**PROBLEM REQUIREMENTS:** Extract every line of the data below verbatim, without altering anything.

**PROVIDED INFORMATION:**
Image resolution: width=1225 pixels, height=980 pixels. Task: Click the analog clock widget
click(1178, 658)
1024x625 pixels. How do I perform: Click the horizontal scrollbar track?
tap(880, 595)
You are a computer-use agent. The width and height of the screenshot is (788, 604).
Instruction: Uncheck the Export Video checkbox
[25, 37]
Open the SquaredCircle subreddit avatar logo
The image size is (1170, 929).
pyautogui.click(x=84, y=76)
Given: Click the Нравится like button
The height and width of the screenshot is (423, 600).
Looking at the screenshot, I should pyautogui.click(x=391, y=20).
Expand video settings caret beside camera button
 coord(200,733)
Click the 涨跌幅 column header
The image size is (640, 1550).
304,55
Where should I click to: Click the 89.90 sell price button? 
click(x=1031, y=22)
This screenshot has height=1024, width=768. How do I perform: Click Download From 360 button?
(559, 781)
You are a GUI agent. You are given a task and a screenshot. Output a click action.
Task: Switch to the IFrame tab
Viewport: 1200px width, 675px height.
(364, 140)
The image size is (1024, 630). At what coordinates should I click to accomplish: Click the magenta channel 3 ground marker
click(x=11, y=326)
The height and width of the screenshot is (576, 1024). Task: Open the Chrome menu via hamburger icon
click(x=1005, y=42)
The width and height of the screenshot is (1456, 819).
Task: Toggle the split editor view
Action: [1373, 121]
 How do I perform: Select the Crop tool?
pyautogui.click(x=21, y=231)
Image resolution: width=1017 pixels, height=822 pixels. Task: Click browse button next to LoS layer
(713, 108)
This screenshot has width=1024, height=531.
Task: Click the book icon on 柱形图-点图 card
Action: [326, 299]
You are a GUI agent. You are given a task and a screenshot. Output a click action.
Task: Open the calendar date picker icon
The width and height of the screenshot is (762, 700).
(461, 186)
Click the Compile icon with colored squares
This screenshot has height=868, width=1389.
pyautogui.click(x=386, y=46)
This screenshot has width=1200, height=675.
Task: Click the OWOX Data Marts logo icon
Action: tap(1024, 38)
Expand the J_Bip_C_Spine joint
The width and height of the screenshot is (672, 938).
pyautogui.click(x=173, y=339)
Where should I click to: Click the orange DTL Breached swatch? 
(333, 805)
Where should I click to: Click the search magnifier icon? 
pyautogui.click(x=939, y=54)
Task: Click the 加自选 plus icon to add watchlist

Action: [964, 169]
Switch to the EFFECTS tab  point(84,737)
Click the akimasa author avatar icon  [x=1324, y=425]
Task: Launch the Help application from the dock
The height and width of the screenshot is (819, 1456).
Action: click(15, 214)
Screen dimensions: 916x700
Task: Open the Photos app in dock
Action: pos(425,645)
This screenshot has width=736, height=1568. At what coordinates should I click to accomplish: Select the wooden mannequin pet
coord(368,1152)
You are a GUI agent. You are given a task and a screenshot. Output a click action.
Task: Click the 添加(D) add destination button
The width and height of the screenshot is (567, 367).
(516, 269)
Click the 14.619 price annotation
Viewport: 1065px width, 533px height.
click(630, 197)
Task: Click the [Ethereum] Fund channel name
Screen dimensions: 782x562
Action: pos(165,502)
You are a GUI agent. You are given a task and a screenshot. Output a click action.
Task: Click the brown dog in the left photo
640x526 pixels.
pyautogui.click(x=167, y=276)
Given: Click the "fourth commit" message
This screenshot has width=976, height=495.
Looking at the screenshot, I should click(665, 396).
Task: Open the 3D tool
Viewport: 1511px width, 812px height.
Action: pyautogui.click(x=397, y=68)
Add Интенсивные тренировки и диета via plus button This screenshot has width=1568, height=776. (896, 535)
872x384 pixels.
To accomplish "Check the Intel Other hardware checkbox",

**ANSWER BELOW:**
Image resolution: width=1225 pixels, height=980 pixels. Task: Click the analog clock widget
click(1178, 658)
1024x625 pixels. How do I perform: Click the horizontal scrollbar track?
tap(880, 595)
You are a computer-use agent. The width and height of the screenshot is (788, 604).
Instruction: Uncheck the Export Video checkbox
[25, 37]
Open the SquaredCircle subreddit avatar logo
The image size is (1170, 929).
pyautogui.click(x=84, y=76)
Given: Click the Нравится like button
The height and width of the screenshot is (423, 600).
Looking at the screenshot, I should pyautogui.click(x=391, y=20).
Expand video settings caret beside camera button
 coord(200,733)
Click the 涨跌幅 column header
The image size is (640, 1550).
304,55
Where should I click to: Click the 89.90 sell price button? 
click(x=1031, y=22)
This screenshot has height=1024, width=768. How do I perform: Click Download From 360 button?
(559, 781)
You are a GUI agent. You are given a task and a screenshot. Output a click action.
Task: Switch to the IFrame tab
Viewport: 1200px width, 675px height.
(364, 140)
The image size is (1024, 630). At what coordinates should I click to accomplish: Click the magenta channel 3 ground marker
click(x=11, y=326)
The height and width of the screenshot is (576, 1024). Task: Open the Chrome menu via hamburger icon
click(x=1005, y=42)
The width and height of the screenshot is (1456, 819).
Task: Toggle the split editor view
Action: [1373, 121]
 How do I perform: Select the Crop tool?
pyautogui.click(x=21, y=231)
Image resolution: width=1017 pixels, height=822 pixels. Task: Click browse button next to LoS layer
(713, 108)
This screenshot has width=1024, height=531.
Task: Click the book icon on 柱形图-点图 card
Action: [326, 299]
You are a GUI agent. You are given a task and a screenshot. Output a click action.
Task: Open the calendar date picker icon
The width and height of the screenshot is (762, 700).
(461, 186)
Click the Compile icon with colored squares
This screenshot has height=868, width=1389.
pyautogui.click(x=386, y=46)
This screenshot has width=1200, height=675.
Task: Click the OWOX Data Marts logo icon
Action: tap(1024, 38)
Expand the J_Bip_C_Spine joint
The width and height of the screenshot is (672, 938).
pyautogui.click(x=173, y=339)
Where should I click to: Click the orange DTL Breached swatch? 
(333, 805)
Where should I click to: Click the search magnifier icon? 
pyautogui.click(x=939, y=54)
Task: Click the 加自选 plus icon to add watchlist

Action: [964, 169]
Switch to the EFFECTS tab  point(84,737)
Click the akimasa author avatar icon  [x=1324, y=425]
Task: Launch the Help application from the dock
The height and width of the screenshot is (819, 1456).
Action: click(15, 214)
Screen dimensions: 916x700
Task: Open the Photos app in dock
Action: pos(425,645)
This screenshot has width=736, height=1568. At what coordinates should I click to accomplish: Select the wooden mannequin pet
coord(368,1152)
You are a GUI agent. You are given a task and a screenshot. Output a click action.
Task: Click the 添加(D) add destination button
The width and height of the screenshot is (567, 367).
(516, 269)
Click the 14.619 price annotation
Viewport: 1065px width, 533px height.
click(630, 197)
Task: Click the [Ethereum] Fund channel name
Screen dimensions: 782x562
Action: pos(165,502)
You are a GUI agent. You are given a task and a screenshot. Output a click action.
Task: Click the brown dog in the left photo
640x526 pixels.
pyautogui.click(x=167, y=276)
Given: Click the "fourth commit" message
This screenshot has width=976, height=495.
Looking at the screenshot, I should click(665, 396).
Task: Open the 3D tool
Viewport: 1511px width, 812px height.
Action: pyautogui.click(x=397, y=68)
Add Интенсивные тренировки и диета via plus button This screenshot has width=1568, height=776. (896, 535)
872x384 pixels.
To accomplish "Check the Intel Other hardware checkbox",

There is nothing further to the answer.